- **GIVEN EXERCISE 1**: In the passage on buying off-plan property, condense the paragraph beginning "Even with the best-laid plans" into a short bulleted list that keeps its main facts.
- **GIVEN EXERCISE 2**: According to the passage on buying off-plan property, which approvals must be passed before a prospective subscriber invests off-plan?

- **READING PASSAGE**:
──────────────────────────────

Prospective subscribers need to establish and secure full disclosure of the facts around the project before Buying Property Offplan. This includes physical verification of the site through site visits both prior to any agreement to invest in property within the development as well as throughout the development period. This will keep the home buyer/ investor updated on the status of the project on a regular basis. Keeping tabs on the project is very important because any significant problems are not likely to be reported by the property developer. As a buyer, you want to be able to track the development and exercise of your rights in a timely manner.  Additionally, the prospective subscriber should establish the following facts:

  1. Does the property developer have proper title to the property? It would be important to take note especially, of any charges, liens or encumbrances and whether these were disclosed early. Any follow-up questions arising should also be adequately addressed by the property developer
  2. Comparable Properties: These will help you determine whether you are overpaying for the project and therefore also whether there would be more attractive offerings in the market.
  3. Are the development plans approved? Prospective subscribers should only invest in the project off-plan if all approvals have been passed, including change of user approvals where necessary
  4. Who are the key partners on the project? Their capacities and capabilities should be looked into beforehand to assess whether they can deliver as promised.
  5. What is the property developer’s channel of communication? Who are the key personnel responsible for disseminating information to subscribers? Is there a scheduled, regular plan for updating subscribers about the progress on the development? If this is not planned for right at the outset, there is a strong likelihood that the property developer will not be transparent or accountable during the term of construction
  6. Are project timelines being maintained? Without the pressure to keep up with deliverables as and when they are disclosed to fall due, the project will inevitably fall behind schedule. Keep the property developer accountable!

#6. Make Contingency Plans

If you buy into an off-plan property with a timeline in mind and a delay occurs, you may have a significant problem on your hands because it may require that you finance the potential outcomes of such a delay.

As a home buyer for example, if you were expecting to move from a rented space to your own home purchased off-plan, a delay may require that you continue renting a living space and suffer the inconvenience of paying for a cost that would otherwise have been catered for. As a property investor, for example, if you intended to dispose the property upon its completion and had financed the acquisition(s) with investors’ funds, you may have to renegotiate for time or pay a premium on the capital which may significantly diminish or even wipe out your capital gains.

Even with the best-laid plans and armed with all the possible information you could gather, things may still go awry. Put in place contingency plans that would cover at least six months between which such additional costs may arise owing to delays on the developer’s part.  In addition, you can also counter the losses or inconvenience arising from delays by insisting on clauses that would mitigate their occurrence, for example, clauses that impose special terms or conditions (such as penalties) on the property developer when delays occur.

Conclusion

  • Buyers and property investors should understand that property developers in our market are really in it for what they can make out of it.
  • An investor mindset is critical.
  • Do the work.
  • Watch out for dramatic offers that seem unrealistic based on market conditions.

──────────────────────────────

- **DATA PROVIDED**:
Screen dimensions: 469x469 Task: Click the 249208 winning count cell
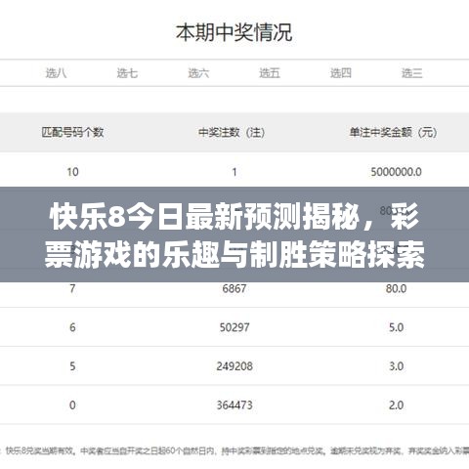(235, 366)
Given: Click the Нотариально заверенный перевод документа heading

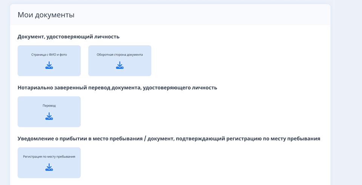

──────────────────────────────

- **EXPECTED ANSWER 1**:
- Problems may still arise despite careful planning and full information.
- Make contingency plans covering at least six months of extra costs caused by the developer's delays.
- Insist on contract clauses that impose special terms or conditions on the developer when delays occur, such as penalties, to offset the resulting losses or inconvenience.

- **EXPECTED ANSWER 2**: All approvals, including change of user approvals where necessary.